Beneath this line is the data. Output exactly the lines from the line with "Given: Follow the pins for Python link" to the line with "The height and", both ends included, and nothing more.

──────────────────────────────

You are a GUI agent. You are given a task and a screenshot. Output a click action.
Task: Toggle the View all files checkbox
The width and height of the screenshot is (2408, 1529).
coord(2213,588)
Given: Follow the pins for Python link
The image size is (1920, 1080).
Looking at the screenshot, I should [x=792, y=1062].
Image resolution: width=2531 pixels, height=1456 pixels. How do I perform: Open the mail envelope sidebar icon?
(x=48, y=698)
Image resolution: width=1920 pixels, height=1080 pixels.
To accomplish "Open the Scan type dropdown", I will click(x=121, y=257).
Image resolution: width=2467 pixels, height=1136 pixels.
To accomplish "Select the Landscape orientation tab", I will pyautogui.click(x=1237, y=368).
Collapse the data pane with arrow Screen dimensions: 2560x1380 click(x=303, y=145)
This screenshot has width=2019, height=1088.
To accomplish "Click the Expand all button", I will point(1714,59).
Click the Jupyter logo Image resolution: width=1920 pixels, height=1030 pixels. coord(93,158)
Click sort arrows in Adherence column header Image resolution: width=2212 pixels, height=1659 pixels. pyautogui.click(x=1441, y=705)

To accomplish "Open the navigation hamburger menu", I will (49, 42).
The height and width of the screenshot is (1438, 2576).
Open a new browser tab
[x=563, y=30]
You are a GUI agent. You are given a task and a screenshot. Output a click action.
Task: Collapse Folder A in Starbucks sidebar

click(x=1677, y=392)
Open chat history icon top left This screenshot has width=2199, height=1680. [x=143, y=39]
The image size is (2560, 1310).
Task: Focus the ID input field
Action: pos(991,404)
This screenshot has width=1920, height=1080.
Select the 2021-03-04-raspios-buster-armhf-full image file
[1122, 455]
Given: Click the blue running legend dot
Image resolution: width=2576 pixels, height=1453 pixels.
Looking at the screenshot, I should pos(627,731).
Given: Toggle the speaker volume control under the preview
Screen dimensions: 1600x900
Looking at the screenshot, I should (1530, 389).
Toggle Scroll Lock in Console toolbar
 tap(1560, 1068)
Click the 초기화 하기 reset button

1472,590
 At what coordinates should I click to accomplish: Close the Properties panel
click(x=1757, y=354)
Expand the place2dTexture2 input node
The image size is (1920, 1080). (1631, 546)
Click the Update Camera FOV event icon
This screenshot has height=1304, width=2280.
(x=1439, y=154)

──────────────────────────────

• [Solution to this problem]
Given: Follow the pins for Python link
The image size is (1920, 1080).
Looking at the screenshot, I should [x=792, y=1062].
Image resolution: width=2531 pixels, height=1456 pixels. How do I perform: Open the mail envelope sidebar icon?
(x=48, y=698)
Image resolution: width=1920 pixels, height=1080 pixels.
To accomplish "Open the Scan type dropdown", I will click(x=121, y=257).
Image resolution: width=2467 pixels, height=1136 pixels.
To accomplish "Select the Landscape orientation tab", I will pyautogui.click(x=1237, y=368).
Collapse the data pane with arrow Screen dimensions: 2560x1380 click(x=303, y=145)
This screenshot has width=2019, height=1088.
To accomplish "Click the Expand all button", I will point(1714,59).
Click the Jupyter logo Image resolution: width=1920 pixels, height=1030 pixels. coord(93,158)
Click sort arrows in Adherence column header Image resolution: width=2212 pixels, height=1659 pixels. pyautogui.click(x=1441, y=705)

To accomplish "Open the navigation hamburger menu", I will (49, 42).
The height and width of the screenshot is (1438, 2576).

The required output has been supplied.